EXHIBIT 10.2
                                                                    ------------

                      AMENDMENT TO MASTER LICENSE AGREEMENT

               This Amendment, dated as of May 17, 2005 (this "Amendment") to
that certain Master License Agreement, dated April 30, 1993 (the "Master
License"), between Marvel Enterprises, Inc. (the "Licensee") and Avi Arad &
Associates, a sole proprietorship (the "Licensor") which is owned by Avi Arad.

               WHEREAS, Mr. Arad and the Licensee are entering into an Amended
and Restated Employment Agreement dated as of the date hereof (the "Employment
Agreement"); and

               WHEREAS, the Licensee and the Licensor have agreed to amend the
Master License in the manner, and on the terms and conditions, provided for
herein;

               NOW THEREFORE, in consideration of the premises and for other
good and valuable consideration, the receipt, adequacy and sufficiency of which
are hereby acknowledged, the parties to this Amendment hereby agree as follows:

1.  Defined Terms. Unless otherwise provided herein, all capitalized terms used
but not otherwise defined herein have the meanings given to them in the Master
License.

2.  Amendment to Section 8. As of the date hereof, Section 8 of Master License
is hereby amended to add the following new subsections (l) and (m):

                      "(l) Notwithstanding any other provision of the Master
                Agreement (including, but not limited to, Sections 3(c), 4 & 6)
                or any provision of any Existing License or New License to the
                contrary, for the Term (as defined in the Employment Agreement)
                of the Employment Agreement, Licensor hereby agrees that
                Licensee may use any material licensed under any Existing
                License or New License including, but not limited to, the Patent
                Material on a royalty free basis and without cost of any kind.

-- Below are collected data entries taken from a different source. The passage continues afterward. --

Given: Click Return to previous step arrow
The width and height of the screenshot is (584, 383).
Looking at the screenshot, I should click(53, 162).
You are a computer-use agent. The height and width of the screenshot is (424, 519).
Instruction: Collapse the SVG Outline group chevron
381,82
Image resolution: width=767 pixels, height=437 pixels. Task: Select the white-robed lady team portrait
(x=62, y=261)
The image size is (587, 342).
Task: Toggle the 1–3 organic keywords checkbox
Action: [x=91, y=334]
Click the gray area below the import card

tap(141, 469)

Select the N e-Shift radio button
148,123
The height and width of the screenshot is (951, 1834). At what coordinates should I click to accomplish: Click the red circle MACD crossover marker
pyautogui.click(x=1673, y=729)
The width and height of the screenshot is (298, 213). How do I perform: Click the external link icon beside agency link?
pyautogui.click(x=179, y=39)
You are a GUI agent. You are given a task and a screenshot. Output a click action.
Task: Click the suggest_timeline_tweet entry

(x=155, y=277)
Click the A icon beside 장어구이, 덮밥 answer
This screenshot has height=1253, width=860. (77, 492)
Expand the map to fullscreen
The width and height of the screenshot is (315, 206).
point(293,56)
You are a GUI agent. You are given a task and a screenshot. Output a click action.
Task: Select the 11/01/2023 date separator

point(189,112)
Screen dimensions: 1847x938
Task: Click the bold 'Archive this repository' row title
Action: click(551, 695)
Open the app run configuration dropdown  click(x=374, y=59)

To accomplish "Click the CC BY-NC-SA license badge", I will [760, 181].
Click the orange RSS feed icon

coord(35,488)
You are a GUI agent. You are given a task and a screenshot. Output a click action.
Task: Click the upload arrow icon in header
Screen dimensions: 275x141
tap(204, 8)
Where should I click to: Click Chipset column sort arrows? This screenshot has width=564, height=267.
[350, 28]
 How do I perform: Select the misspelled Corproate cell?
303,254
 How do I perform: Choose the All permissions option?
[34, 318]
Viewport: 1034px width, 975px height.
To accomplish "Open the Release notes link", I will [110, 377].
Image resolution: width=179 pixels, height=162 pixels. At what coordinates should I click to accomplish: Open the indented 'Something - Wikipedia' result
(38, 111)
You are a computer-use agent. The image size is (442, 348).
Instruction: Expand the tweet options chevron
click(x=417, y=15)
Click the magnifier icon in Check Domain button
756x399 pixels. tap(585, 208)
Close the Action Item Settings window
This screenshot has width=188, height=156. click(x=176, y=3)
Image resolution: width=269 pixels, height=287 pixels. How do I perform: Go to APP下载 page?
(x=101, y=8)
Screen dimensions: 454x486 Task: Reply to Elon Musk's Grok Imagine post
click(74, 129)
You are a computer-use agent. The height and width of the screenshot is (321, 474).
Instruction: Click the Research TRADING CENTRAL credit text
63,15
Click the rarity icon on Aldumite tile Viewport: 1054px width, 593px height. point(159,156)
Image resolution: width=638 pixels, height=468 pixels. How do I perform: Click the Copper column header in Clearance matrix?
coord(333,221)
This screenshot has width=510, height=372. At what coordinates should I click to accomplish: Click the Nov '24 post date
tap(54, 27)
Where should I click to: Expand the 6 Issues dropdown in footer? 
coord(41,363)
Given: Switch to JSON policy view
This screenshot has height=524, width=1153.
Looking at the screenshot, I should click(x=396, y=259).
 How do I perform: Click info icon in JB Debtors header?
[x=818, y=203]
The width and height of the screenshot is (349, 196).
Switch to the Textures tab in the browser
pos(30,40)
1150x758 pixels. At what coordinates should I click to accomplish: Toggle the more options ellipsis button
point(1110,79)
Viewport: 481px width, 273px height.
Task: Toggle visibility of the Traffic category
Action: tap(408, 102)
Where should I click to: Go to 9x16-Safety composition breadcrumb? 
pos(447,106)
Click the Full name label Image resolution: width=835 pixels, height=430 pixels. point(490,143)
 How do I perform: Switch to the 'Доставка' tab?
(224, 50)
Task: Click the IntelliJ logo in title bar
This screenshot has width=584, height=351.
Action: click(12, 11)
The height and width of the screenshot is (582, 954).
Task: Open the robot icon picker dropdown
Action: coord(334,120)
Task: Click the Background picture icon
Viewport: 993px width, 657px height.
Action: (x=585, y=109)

                      (m) The term of the Master License will be coterminous
                with the Term of the Employment Agreement. If the Term of the
                Employment Agreement is extended, then the term of the Master
                License shall automatically extend for the same period of time.
                Within thirty days (30) after the expiration of the Term, upon
                written notice to Licensor, the Licensee shall have the
                unilateral right to renew the Master License on the terms set
                forth in the original Master License agreement for a term of
                three (3) years ("Renewal Term"). Within thirty days (30) after
                the expiration of each Renewal Term, upon written notice to
                Licensor, the Licensee shall have the right to renew the Renewal
                Term for a subsequent Renewal Term of three (3) years.
                Licensee's right to renew shall extend in perpetuity. If Avi
                Arad were to die during any Renewal Term, then the Licensee
                shall have the option to terminate the term of the Master
                License upon thirty days (30) written notice to the Licensor."







3. General.

               This Amendment shall be governed by and construed and enforced in
accordance with the laws of the State of New York applicable to agreements made
and to be performed entirely in New York, without regard to the conflict of law
principles of such state.

               The section headings contained herein are for reference purposes
only and shall not in any way affect the meaning or interpretation of this
Amendment.

               The Master License, as amended by this Amendment, sets forth the
entire agreement and understanding of the parties relating to the subject matter
hereof and supersedes all prior agreements, arrangements and understandings,
written or oral, relating to the subject matter hereof. No representation,
promise or inducement has been made by either party that is not embodied in the
Master License as amended by this Amendment, and neither party shall be bound by
or liable for any alleged representation, promise or inducement not so set
forth. Except as expressly changed by this Amendment, the Master License remains
in full force in accordance with its terms.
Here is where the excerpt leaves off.